The war cry against the deterioration of morality, however, raised a lot of money for evangelicals. It’s kept the faithful glued to their TV’s, and motivated them to the polls. It spurred network news organizations sympathetic to their cause, and the greed of rightwing politics. The evils of interracial marriage, desegregation, abortion, gay rights, and more recently, where a transgender person pees, have united the most extremist among them.

These leaders salivated at the prospect of electing a man they could manipulate through adulation and praise. They crowned their prince a “baby Christian,” to ease the dissonance their brethren felt for supporting a swearing, philandering, dollar-driven, political neophyte.

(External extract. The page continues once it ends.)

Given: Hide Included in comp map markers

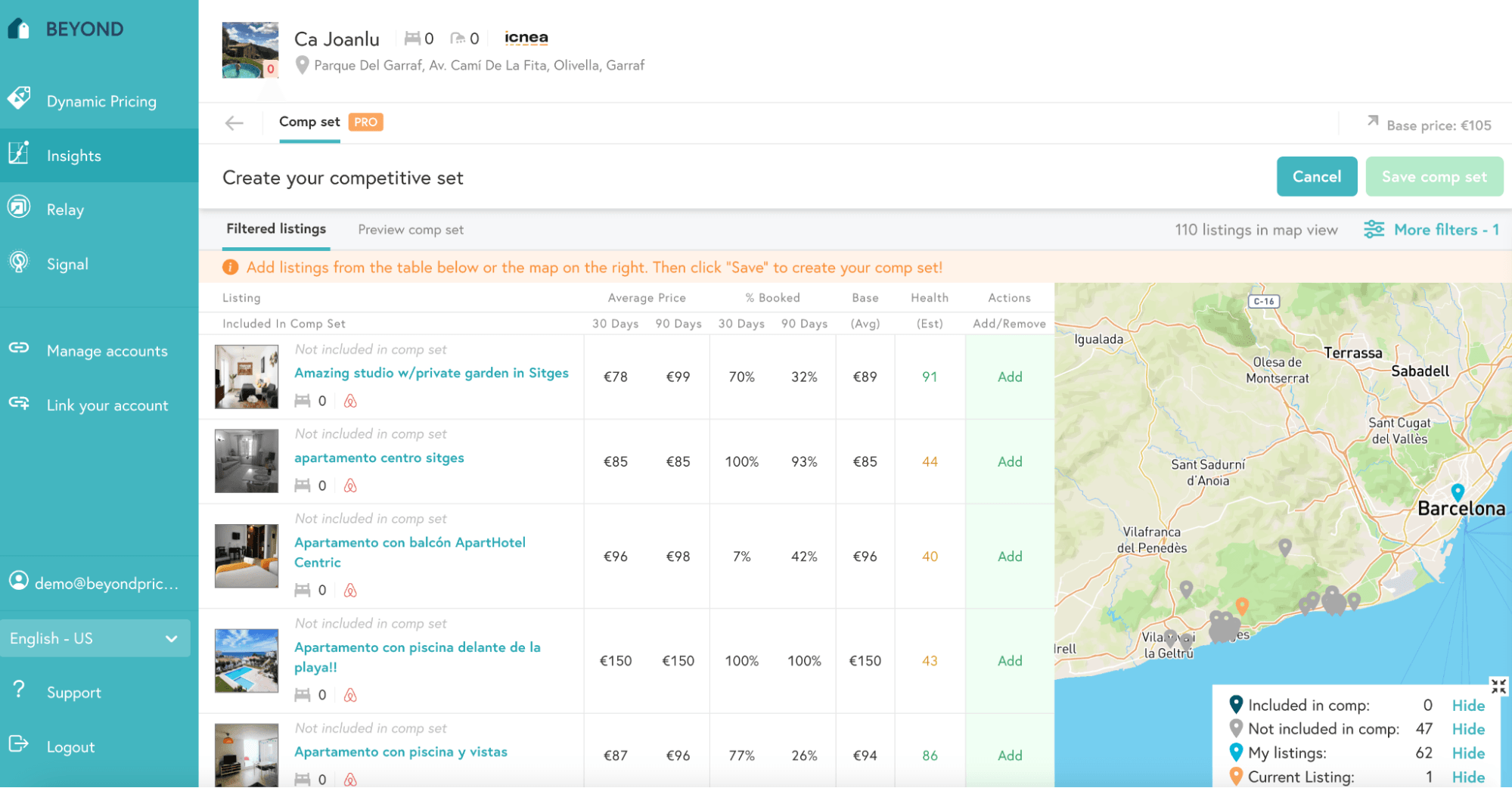Looking at the screenshot, I should (1467, 706).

In 2018, Donald Trump received the “Pro-life Person of the Year Award” by the Christian right group, Operation Rescue. Yet, as Christopher Pieper and Matt Henderson noted in their Dallas News piece in 2016, 10 reasons you can’t be a Christian and vote for Donald Trump, Trump barely exhibits human qualities at all. Pieper and Henderson call out that Trump lacks compassion, appeals to fear and anger, has no concern for goodness or service toward others, is hostile to women, sexualizes his own daughter, doesn’t care about the poor, and is more interested in money than people.

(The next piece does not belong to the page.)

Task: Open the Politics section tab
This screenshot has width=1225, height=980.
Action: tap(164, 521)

Still, Christian right leader, Franklin Graham said of Trump, “Never in my lifetime have we had a president willing to take a strong, outspoken stand for the Christian faith like President Donald J. Trump has.” And “Family Values” minister, James Dobson said Trump “appears to be tender to things of the Spirit.”

What these religious leaders support, in the name of God, are policies that refuse solace to war-torn immigrants, deny healthcare to children, deporting children raised in the United States whose parents arrived illegally, giving tax breaks to the rich, for which many of these religious leaders qualify, Trump’s incessant pathological lying, Trump’s corrupt and unethical business practices, Trump’s alleged sexual assaults (21 women, including is ex-wife), not to mention Trump’s collusion with a foreign government to undermine the very democracy these leaders claim was established by God.

Are we supposed to believe this is how God works? Does God overlook some sins in order to right another one? Would Bill Clinton have been excused for having sex with an intern if he appointed religious right leaders as cabinet members and passed out appointments to his unqualified donors?

Many of these leaders, and a majority of their followers, claim they support GOP politics because of its “pro-life” stance. Yet, many of the GOP policies continue to leave a path of anti-life destruction. They fight to keep poor children from receiving school lunches, make it more difficult for low-income families to buy houses, vote pro-death penalty, push abstinence only programs despite the outcome of higher teen pregnancy rates, and suppress religious freedoms for others.

In many ways, the religious right has come full circle from the days they stood together to fight against desegregation. They have a leader who calls neo-Nazi’s “very fine people,” and who is supported by the Ku Klux Klan. It is no wonder Christian right leaders continue to support their president and ignore the broad white nationalist support he receives.

The Christian right’s agenda has been laid bare for all who choose to see it. They have abdicated any authority over the moral wellbeing of America in favor of obtaining political power and control. The question that remains is how long will America allow this religious oligarchy to continue derailing its moral progress toward human justice for everyone?